Both Sides Claim Victory in Supreme Court Ruling on Monsanto Crop
Both sides of a case challenging the agribusiness giant Monsanto’s genetically modified alfalfa seed are claiming victory following a Supreme Court ruling. In a seven-to-one decision, the high court overturned a ban on Monsanto’s alfalfa until the US government further analyzes the crop’s dangers. But the court also ruled the seed can remain illegal until the Agricultural Department deregulates it, a move that can be thwarted by public challenge. In a statement, the lead group challenging Monsanto, the Center for Food Safety, said, "The Court’s decision affirmed that the threat of genetic contamination of natural plants posed by biotech crops is an issue of significant environmental concern now and in the future."
UN Probes Alleged Abuses in Sri Lanka Fighting
The United Nations has launched a probe into allegations of human rights abuses in the final months of the Sri Lankan military’s crushing of the Tamil Tiger rebellion last year. A three-member panel will investigate alleged violations on both sides. The Sri Lankan government has vigorously opposed the probe. A recent report from the International Crisis Group says tens of thousands of Tamil civilians died in the last months of Sri Lanka’s civil war, most as a result of Sri Lankan military shelling.
Israel Advances East Jerusalem Demolitions, Orders Expulsion of 4 Palestinian Politicians
In Israel and the Occupied Territories, the Israeli government is proceeding with plans to demolish over twenty Palestinian homes in the East Jerusalem neighborhood of Silwan. Israel wants to build an archeological park in their place. The move comes just two weeks before Israel Prime Minister Benjamin Netanyahu is scheduled to meet with President Obama at the White House. Israel meanwhile has also ordered the expulsion of four Palestinian politicians affiliated with Hamas. The politicians’ residency status has been revoked after they were deemed "disloyal" to the Israeli state. Palestinian Authority spokesperson Ghassan Khatib criticized the Israeli measures.

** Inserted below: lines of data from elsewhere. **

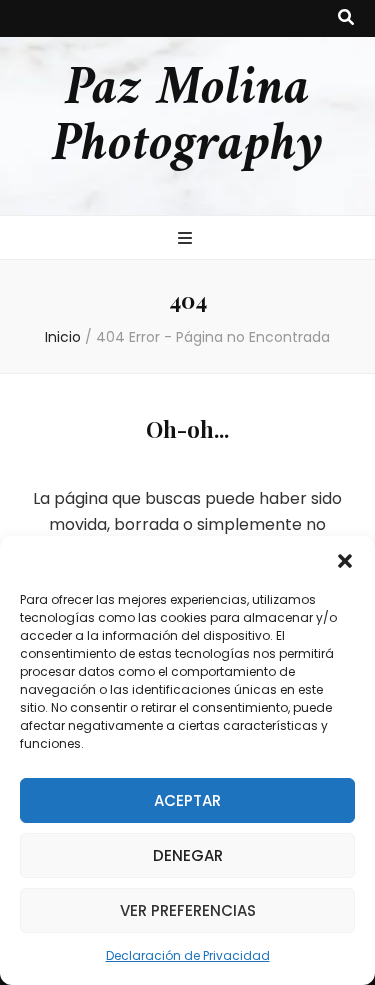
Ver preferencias (188, 910)
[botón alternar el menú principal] (187, 239)
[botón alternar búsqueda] (346, 18)
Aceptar (187, 800)
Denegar (188, 855)
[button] (345, 561)
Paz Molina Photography (187, 118)
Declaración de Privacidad (188, 955)
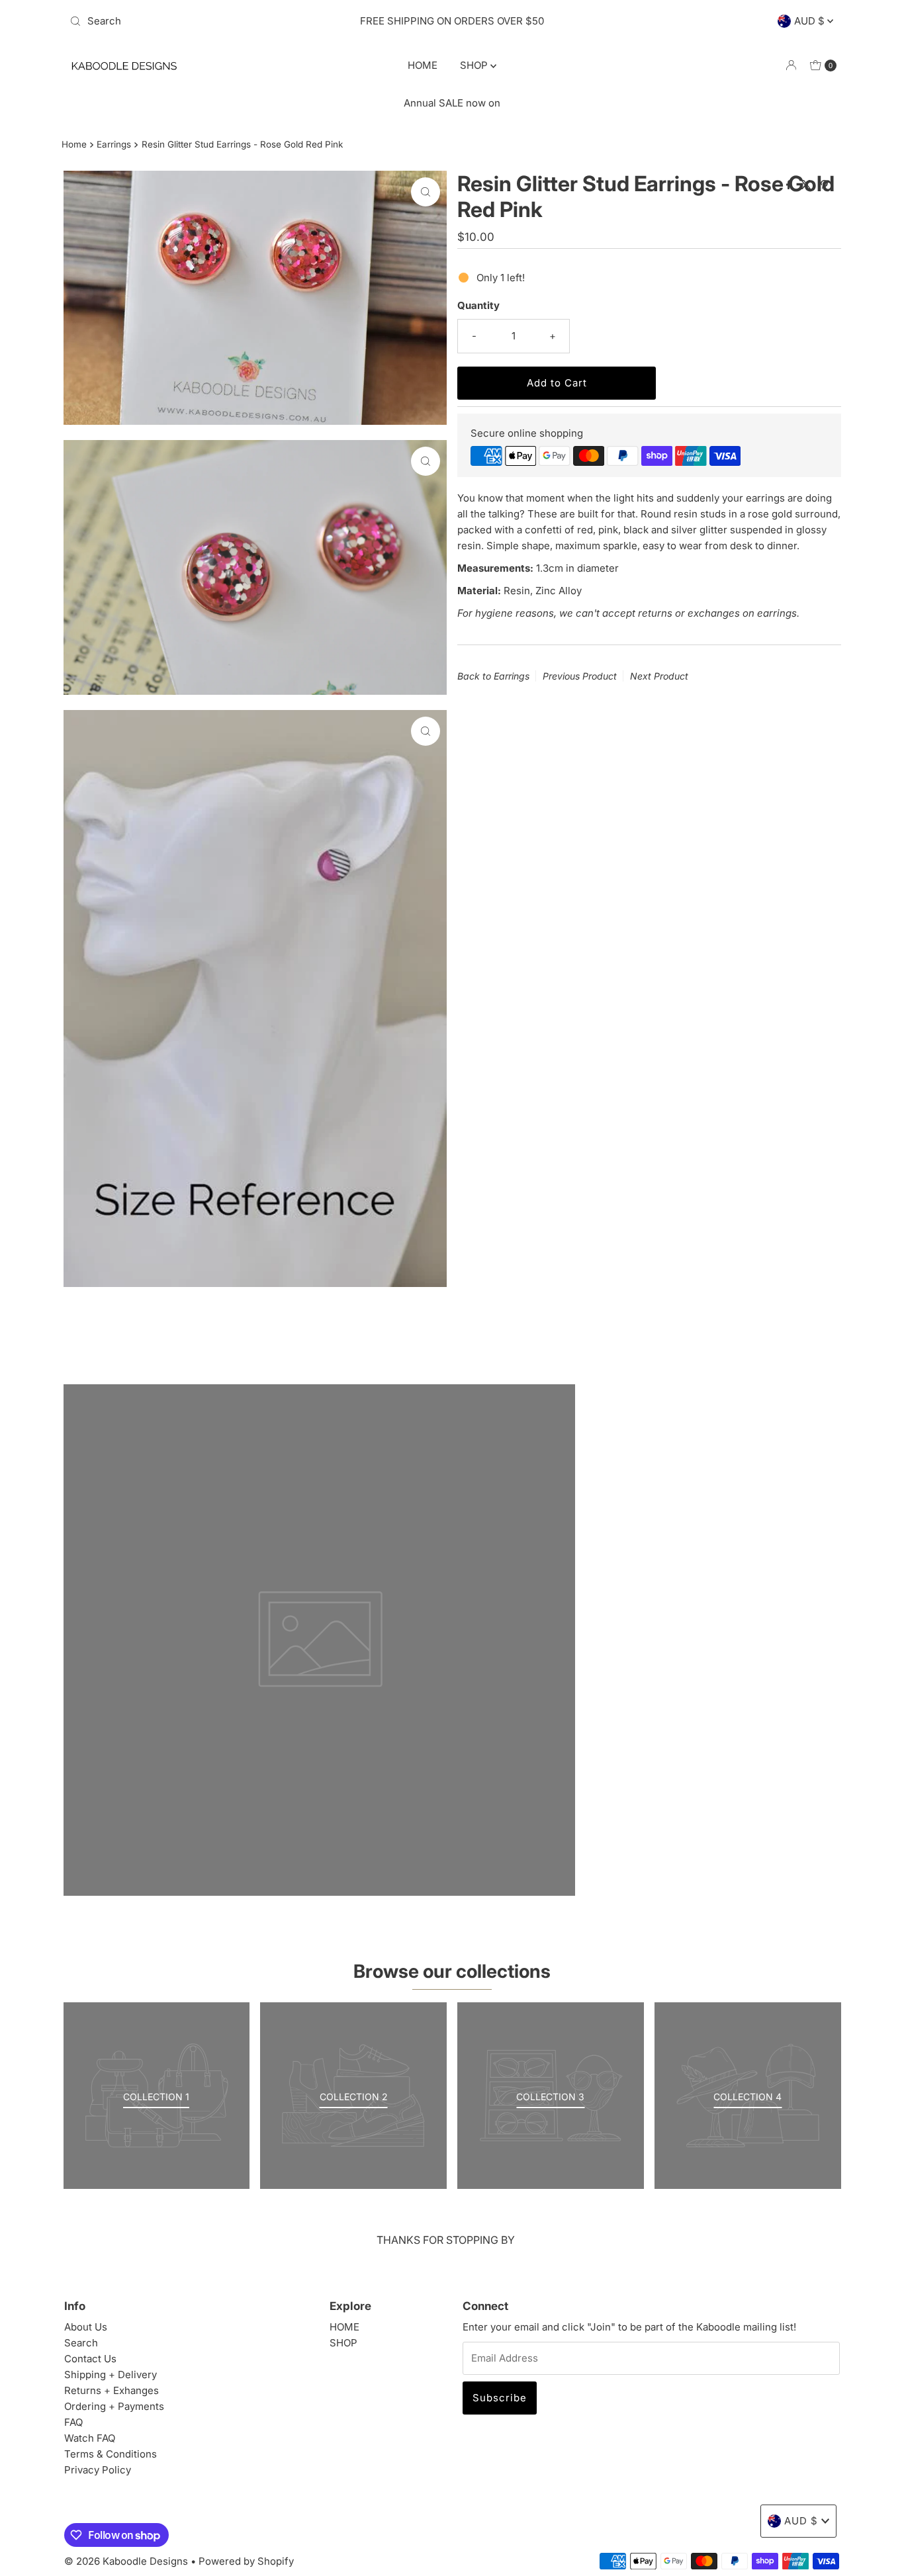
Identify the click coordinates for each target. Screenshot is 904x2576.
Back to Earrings (493, 676)
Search (81, 2342)
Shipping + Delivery (110, 2374)
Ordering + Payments (114, 2406)
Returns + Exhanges (111, 2390)
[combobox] (190, 21)
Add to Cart (557, 383)
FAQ (73, 2422)
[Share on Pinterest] (824, 185)
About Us (85, 2327)
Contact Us (90, 2358)
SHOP (475, 65)
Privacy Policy (97, 2470)
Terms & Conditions (110, 2454)
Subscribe (500, 2397)
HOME (422, 65)
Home (74, 144)
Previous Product (580, 676)
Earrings (114, 144)
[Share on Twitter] (807, 185)
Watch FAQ (89, 2438)
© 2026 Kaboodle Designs (126, 2561)
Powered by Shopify (246, 2561)
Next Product (659, 676)
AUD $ (810, 21)
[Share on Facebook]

Ghassan Khatib: "The Palestinian government criticized and condemned the most recent Israeli violation of Palestinian rights in East Jerusalem, particularly the deportation of four Palestinian Legislative Council members who are alleged of not being loyal to the state of Israel."
Road Shipments Begin Entering Gaza
Meanwhile, in Gaza, road shipments of aid supplies have begun entering the coastal enclave following Israel’s decision to alter the blockade. A resident of Gaza criticized Israel for continuing to bar vital building materials.
Gaza resident: "It is only a media propaganda that they lifted the siege, but in reality we do not see any change. The people want to build their destroyed houses, and there is no construction material, also no electronics or mechanic materials. If they do not let these materials into Gaza, then there is no meaning for lifting the siege."